La République Démocratique du Congo traverse-t-elle la période la plus sombre de son histoire médiatique ? Le rapport accablant publié ce samedi 22 novembre 2025 par l’organisation Journaliste en Danger (JED) dresse un constat implacable : 2 670 violations graves contre les journalistes et les médias recensées depuis 1994. Ce chiffre monumental, qui couvre trois décennies de pratiques antidémocratiques, soulève des questions fondamentales sur l’état de la démocratie congolaise.
Les violations de la liberté presse RDC documentées par JED révèlent une systématicité troublante dans les méthodes employées pour museler la parole journalistique. Le rapport détaille avec une précision chirurgicale comment les assassinats journalistes RDC, les disparitions forcées, les arrestations arbitraires et les destructions délibérées de médias constituent l’arsenal répressif déployé contre la profession. Comment expliquer que trente années de transition démocratique n’aient pas suffi à instaurer un climat propice à l’exercice du journalisme ?
La dégringolade de la RDC dans le classement mondial de la liberté de la presse – perdant dix places pour se situer au 133e rang sur 180 pays – illustre l’aggravation préoccupante de la situation. Cette régression trouve son explication dans la guerre qui ravage l’Est du pays, où l’arrivée des rebelles du M23 soutenus par l’armée rwandaise a créé un environnement particulièrement hostile pour les professionnels des médias. Dans ces zones de conflit, la censure médias RDC atteint des niveaux inédits, avec des rebelles imposant leurs propres directives rédactionnelles et tentant même de recruter des journalistes comme communicateurs.

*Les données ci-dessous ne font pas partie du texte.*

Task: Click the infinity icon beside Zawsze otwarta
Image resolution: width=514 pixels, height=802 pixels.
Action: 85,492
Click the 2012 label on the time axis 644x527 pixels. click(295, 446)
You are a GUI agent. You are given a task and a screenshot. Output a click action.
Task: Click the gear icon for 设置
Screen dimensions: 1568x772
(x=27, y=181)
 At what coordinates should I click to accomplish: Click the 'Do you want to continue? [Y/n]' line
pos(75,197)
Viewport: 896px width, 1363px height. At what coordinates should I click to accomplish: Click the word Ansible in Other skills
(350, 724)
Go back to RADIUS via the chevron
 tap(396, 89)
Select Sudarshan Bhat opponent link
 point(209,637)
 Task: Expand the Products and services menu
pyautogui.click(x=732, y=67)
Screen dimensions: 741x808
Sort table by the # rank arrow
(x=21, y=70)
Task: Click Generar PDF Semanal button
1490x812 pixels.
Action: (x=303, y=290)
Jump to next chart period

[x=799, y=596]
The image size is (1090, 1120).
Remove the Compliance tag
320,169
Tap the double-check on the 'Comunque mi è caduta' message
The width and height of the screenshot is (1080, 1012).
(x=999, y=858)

Le Conseil supérieur de l’audiovisuel et de la communication (CSAC), institution censée protéger l’indépendance des médias, apparaît paradoxalement comme un acteur de cette répression. Ses décisions restrictives multipliées créent une double pression insoutenable pour les médias, pris en étau entre les injonctions des groupes armés et les tracasseries administratives. Cette situation pose avec acuité la question de la capacité des institutions étatiques à remplir leur mission protectrice.
Les violations journalistes Congo documentées dans le rapport JED 2025 révèlent une typologie alarmante des méthodes de répression. Les arrestations et détentions arbitraires concernent 1 011 journalistes sur la période analysée, tandis que la censure prend des formes variées : fermetures de médias, interdictions d’émissions, confiscations de matériel ou destruction pure et simple d’installations. Les violences physiques, incluant agressions, enlèvements et assassinats, complètent ce tableau d’une profession en danger permanent.
La liste des journalistes assassinés depuis les années 1990, qualifiée de « toujours ouverte » par JED, interpelle par l’impunité totale qui entoure ces crimes. Aucune enquête sérieuse n’a été menée, aucun commanditaire n’a été inquiété. Cette impunité institutionnalisée ne constitue-t-elle pas un encouragement implicite à la perpétuation de ces violations ? Le message envoyé aux potentiels auteurs de violence est pour le moins ambigu, pour ne pas dire complice.
Les témoignages recueillis sur le terrain dépeignent une réalité quotidienne cauchemardesque pour les reporters. Les menaces émanant tant des groupes armés que des proches de figures politiques illustrent la précarité extrême dans laquelle évoluent ces professionnels. Travailler dans la peur permanente est devenu la norme plutôt que l’exception, remettant en cause les fondements mêmes de l’État de droit.
Dans ce contexte d’insécurité croissante, l’appel de JED aux autorités congolaises prend une urgence particulière. La nécessité de mettre fin à l’impunité, de protéger efficacement les journalistes et d’accorder une reconnaissance nationale à ceux qui ont perdu la vie en exerçant leur métier représente le minimum démocratique acceptable. Le rapport démontre pourtant que malgré les dangers, les journalistes congolais persistent dans leur mission d’information du public, au péril de leur vie.
La communauté internationale peut-elle continuer à fermer les yeux sur cette situation ? Les partenaires de la RDC dans le processus démocratique ont-ils vraiment mesuré l’ampleur de la régression en cours ? Alors que le pays s’enfonce dans une crise multidimensionnelle, le rôle des médias comme contre-pouvoir et garant de la transparence devient plus crucial que jamais. L’étouffement progressif de la liberté de la presse ne présage rien de bon pour l’avenir démocratique du Congo.